*** Opening of Material for the task ***

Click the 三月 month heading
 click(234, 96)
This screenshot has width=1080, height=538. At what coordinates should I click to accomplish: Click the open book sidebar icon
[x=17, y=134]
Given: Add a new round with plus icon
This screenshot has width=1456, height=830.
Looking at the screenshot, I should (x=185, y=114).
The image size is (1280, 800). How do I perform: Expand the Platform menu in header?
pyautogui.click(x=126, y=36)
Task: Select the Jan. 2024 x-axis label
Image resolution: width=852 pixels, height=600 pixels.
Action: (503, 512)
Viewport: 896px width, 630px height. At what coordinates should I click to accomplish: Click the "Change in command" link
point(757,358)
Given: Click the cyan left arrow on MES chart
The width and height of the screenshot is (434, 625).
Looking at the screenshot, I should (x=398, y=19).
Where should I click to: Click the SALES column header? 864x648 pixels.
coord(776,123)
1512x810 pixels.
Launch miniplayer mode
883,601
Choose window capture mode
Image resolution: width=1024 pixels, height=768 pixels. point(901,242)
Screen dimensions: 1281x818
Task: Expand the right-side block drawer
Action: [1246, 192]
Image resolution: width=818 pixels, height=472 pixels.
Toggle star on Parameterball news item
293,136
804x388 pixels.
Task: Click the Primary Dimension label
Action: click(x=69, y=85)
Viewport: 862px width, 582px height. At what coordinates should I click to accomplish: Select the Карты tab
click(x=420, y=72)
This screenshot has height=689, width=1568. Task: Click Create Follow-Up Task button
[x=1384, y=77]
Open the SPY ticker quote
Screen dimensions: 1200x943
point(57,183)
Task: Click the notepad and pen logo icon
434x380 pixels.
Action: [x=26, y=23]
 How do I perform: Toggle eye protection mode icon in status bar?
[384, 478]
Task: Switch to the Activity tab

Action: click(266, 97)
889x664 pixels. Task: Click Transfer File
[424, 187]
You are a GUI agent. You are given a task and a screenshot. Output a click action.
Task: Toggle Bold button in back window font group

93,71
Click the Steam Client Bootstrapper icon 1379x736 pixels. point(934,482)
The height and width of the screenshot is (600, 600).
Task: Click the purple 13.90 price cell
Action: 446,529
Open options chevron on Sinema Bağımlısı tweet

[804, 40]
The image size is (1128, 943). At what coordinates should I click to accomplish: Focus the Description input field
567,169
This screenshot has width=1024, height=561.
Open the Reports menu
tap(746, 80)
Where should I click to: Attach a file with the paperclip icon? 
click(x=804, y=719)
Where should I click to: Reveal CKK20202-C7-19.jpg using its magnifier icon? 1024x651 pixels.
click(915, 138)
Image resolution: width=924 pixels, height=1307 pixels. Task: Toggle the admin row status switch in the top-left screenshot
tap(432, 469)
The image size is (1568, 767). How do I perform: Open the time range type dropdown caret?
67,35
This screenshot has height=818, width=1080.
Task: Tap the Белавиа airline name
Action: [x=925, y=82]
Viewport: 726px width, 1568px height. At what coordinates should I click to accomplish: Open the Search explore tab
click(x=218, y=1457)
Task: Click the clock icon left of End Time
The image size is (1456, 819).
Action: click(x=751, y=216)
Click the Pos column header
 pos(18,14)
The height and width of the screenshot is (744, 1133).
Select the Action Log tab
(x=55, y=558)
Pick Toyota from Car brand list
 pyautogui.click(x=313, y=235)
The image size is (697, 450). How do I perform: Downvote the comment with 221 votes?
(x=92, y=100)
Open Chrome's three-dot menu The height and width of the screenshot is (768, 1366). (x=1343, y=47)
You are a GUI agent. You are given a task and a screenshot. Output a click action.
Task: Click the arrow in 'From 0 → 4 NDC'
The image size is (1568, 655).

*** Close of Material for the task ***

__Goal of the exercise__.
Pull every line with the string "arrow" out of the material.

__Answer space__.
Given: Click the cyan left arrow on MES chart
Task: Click the arrow in 'From 0 → 4 NDC'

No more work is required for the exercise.